Attending a university as large and research-oriented as Penn State provides countless opportunities for students to collaborate across campus or continents, and over the past five years, nearly 8,000 students completed undergraduate research for academic credit. A variety of funding support and training grants are available to students through Penn State interdisciplinary institute and awards, Erickson Discovery Grants, federal training grants and corporate gifts. In 2017-18, external grants and contracts provided $24.7 million in graduate student research support, while 156 Erickson Discovery Grants were awarded to students at 11 Penn State campuses. 

Serve society

Through researchers andinterdisciplinary institutes, such as the Penn State Cancer Institute and Institutes of Energy and the Environment, Penn State is driving discovery in areas such as national security, malaria eradication, child maltreatment research and the development of climate-risk management strategies. For example, the Applied Research Laboratory at Penn State is a Department of Defense designated University-Affiliated Research Center that has supported national security efforts for more than 70 years with basic and applied research. More recently, a new Penn State Consortium to Combat Substance Abuse within the Social Sciences Research Institute is bringing together experts across the University to combat the opioid epidemic. 

Promote economic development and progress

As students, faculty, staff and community members engage in entrepreneurial activities, Penn State’s 21 LaunchBoxes across the state have attracted nearly $5 million in external matched and leveraged funds since 2016. With one of the nation’s friendliest intellectual property policies for industry sponsored research, Penn State continues to attract research partners from the private sector. On average, 500 companies, including many from Pennsylvania, sponsor projects every year. 

Attract leading faculty and outstanding students

Penn State’s sustained research growth, high scholarly output and citation count among AAU public institutions, number of Penn State faculty members in the National Academies, and ranking among the top producers of Fulbright scholars all help to attract outstanding faculty and students. In 2018, nearly 2,000 unique investigators received new awards and competitive renewals; and 967 sponsors provided awards.
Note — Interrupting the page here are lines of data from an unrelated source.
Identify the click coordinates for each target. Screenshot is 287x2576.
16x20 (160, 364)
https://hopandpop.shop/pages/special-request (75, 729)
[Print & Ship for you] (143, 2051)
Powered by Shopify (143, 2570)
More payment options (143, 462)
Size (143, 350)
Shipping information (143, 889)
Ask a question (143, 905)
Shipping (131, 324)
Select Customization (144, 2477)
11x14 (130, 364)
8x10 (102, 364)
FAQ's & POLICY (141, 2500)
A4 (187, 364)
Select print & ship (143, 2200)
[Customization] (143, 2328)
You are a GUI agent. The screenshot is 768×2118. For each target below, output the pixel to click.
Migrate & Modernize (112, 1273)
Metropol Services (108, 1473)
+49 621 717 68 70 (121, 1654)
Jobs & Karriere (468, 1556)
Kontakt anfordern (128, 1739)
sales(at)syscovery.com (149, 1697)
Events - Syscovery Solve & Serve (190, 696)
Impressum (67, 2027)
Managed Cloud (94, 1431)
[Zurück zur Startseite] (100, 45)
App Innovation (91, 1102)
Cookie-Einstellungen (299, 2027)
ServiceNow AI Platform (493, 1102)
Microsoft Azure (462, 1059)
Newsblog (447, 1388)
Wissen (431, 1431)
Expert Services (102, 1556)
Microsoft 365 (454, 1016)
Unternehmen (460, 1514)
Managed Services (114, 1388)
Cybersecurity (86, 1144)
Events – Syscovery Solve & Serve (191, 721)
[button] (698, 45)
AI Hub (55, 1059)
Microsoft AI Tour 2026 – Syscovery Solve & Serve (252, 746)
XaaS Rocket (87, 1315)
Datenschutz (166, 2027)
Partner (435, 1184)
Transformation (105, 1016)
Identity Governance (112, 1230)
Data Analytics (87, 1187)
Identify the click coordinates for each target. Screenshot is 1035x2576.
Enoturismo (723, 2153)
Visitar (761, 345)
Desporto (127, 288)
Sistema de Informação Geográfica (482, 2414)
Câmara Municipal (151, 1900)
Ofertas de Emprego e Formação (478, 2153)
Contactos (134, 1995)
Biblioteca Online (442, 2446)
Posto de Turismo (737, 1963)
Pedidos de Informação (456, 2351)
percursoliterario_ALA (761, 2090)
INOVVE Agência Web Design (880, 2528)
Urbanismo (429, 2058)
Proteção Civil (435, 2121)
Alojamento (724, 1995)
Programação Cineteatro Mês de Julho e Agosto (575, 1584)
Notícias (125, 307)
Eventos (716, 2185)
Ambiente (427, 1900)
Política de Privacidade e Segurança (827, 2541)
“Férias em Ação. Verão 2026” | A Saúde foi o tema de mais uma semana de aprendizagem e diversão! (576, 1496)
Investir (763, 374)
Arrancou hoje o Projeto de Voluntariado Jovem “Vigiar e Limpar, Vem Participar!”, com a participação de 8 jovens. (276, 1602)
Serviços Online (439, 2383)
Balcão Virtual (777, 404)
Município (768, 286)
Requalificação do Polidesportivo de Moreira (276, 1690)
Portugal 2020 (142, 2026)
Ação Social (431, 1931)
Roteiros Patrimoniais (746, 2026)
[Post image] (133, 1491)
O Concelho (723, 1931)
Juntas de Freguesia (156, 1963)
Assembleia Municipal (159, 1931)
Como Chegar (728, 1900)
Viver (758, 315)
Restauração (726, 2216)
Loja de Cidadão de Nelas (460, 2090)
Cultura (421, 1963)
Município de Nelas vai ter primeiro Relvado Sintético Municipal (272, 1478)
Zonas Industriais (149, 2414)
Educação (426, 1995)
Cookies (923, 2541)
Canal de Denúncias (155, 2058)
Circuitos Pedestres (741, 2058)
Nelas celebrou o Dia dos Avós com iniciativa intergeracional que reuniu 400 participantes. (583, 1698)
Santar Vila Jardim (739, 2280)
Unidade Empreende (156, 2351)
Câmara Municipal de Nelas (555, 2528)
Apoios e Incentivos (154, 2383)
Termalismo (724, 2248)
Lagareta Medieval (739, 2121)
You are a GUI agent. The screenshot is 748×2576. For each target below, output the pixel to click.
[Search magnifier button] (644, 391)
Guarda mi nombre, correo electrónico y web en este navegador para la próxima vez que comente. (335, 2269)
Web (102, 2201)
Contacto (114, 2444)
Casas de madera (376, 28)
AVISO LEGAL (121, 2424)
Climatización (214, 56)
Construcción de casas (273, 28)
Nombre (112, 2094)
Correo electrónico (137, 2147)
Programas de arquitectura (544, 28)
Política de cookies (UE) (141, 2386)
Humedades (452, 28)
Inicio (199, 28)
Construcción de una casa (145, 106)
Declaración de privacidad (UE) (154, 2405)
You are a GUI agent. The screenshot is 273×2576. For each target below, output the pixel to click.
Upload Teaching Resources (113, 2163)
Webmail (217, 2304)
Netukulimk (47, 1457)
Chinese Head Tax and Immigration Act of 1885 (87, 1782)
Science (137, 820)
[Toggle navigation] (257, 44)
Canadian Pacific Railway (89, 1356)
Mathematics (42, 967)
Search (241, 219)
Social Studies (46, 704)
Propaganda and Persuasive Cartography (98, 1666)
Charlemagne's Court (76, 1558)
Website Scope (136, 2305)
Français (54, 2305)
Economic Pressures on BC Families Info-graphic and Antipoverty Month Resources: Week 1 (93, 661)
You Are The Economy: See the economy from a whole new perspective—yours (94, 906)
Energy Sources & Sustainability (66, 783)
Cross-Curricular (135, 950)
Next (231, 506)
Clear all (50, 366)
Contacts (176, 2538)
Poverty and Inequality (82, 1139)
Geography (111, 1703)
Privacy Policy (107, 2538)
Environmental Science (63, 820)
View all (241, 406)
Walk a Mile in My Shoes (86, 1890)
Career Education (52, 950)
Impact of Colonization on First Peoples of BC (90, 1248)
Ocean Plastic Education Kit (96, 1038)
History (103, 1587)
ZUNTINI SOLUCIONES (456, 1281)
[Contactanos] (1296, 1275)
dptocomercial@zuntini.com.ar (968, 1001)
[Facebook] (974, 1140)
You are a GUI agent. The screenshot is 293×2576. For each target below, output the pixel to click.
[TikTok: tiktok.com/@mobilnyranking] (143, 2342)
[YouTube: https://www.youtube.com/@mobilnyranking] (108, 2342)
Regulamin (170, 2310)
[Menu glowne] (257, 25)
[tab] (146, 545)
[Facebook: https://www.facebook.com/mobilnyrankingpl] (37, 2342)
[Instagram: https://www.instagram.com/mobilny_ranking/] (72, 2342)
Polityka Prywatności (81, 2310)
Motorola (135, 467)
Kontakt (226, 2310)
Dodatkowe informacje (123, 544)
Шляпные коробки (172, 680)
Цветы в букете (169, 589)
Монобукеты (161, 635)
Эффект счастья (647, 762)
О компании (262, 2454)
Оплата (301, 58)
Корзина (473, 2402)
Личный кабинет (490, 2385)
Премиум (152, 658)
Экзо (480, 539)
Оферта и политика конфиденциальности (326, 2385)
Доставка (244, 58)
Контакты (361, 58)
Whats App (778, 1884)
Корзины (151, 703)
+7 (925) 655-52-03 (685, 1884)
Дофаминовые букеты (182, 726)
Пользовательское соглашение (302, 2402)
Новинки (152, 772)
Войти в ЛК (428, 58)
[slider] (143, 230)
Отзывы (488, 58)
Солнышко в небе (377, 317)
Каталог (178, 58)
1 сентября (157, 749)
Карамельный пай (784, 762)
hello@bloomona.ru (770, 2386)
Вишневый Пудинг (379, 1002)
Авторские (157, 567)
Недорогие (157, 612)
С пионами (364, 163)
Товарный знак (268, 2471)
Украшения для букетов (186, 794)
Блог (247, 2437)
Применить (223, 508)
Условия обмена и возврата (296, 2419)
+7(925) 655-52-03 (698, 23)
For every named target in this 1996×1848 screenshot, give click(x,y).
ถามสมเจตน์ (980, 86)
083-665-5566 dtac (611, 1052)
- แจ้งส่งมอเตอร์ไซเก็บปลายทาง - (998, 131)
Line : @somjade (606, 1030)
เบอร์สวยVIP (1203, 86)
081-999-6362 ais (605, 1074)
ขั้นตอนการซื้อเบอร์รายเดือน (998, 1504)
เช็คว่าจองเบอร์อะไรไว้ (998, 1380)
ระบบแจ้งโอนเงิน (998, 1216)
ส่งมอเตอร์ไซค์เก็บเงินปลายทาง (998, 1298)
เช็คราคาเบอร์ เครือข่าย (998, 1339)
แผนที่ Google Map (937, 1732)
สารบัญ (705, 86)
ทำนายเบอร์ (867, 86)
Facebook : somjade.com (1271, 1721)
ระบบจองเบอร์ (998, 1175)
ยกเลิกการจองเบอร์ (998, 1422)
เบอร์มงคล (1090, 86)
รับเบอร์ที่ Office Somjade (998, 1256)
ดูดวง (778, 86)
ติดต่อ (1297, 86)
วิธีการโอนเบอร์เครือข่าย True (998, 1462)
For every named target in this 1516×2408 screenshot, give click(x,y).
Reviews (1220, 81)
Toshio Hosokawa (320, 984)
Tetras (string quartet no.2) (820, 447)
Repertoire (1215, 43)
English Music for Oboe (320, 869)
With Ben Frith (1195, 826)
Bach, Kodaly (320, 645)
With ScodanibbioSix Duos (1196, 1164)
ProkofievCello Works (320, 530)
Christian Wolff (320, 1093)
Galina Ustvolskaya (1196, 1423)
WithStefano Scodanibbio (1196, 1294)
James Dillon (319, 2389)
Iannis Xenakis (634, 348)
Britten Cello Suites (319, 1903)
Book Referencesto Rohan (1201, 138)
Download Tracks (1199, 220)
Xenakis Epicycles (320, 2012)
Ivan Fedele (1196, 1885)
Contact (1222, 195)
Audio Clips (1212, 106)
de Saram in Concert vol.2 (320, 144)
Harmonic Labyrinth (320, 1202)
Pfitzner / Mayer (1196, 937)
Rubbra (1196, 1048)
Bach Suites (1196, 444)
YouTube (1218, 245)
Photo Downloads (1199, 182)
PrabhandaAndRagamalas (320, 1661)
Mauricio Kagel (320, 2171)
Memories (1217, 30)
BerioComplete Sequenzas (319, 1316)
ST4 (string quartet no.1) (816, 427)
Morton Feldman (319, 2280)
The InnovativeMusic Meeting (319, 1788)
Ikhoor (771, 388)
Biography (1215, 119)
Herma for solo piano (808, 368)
Impact the world through discovery, innovation and entrepreneurship

A primary objective of Penn State’s philanthropic campaign, “A Greater Penn State for 21st Century Excellence,” is to impact the world through discovery, innovation and entrepreneurship. With a focus on food, water and energy security; human health; and economic development and job creation, the “Impact the World” imperative is the campaign’s best performing and had reached 81 percent of its goal by the halfway mark in the campaign.

“Among our researchers, faculty and graduate and undergraduate students, we have enthusiastic thought leaders and knowledge creators whose hard work, ideas and projects are having a beneficial impact across the University and beyond,” Sharkey said. “There is so much potential in this space to continue to build upon our teaching and research enterprise to drive economic development, job creation and student career success, as we continue to address the most pressing issues of our time.”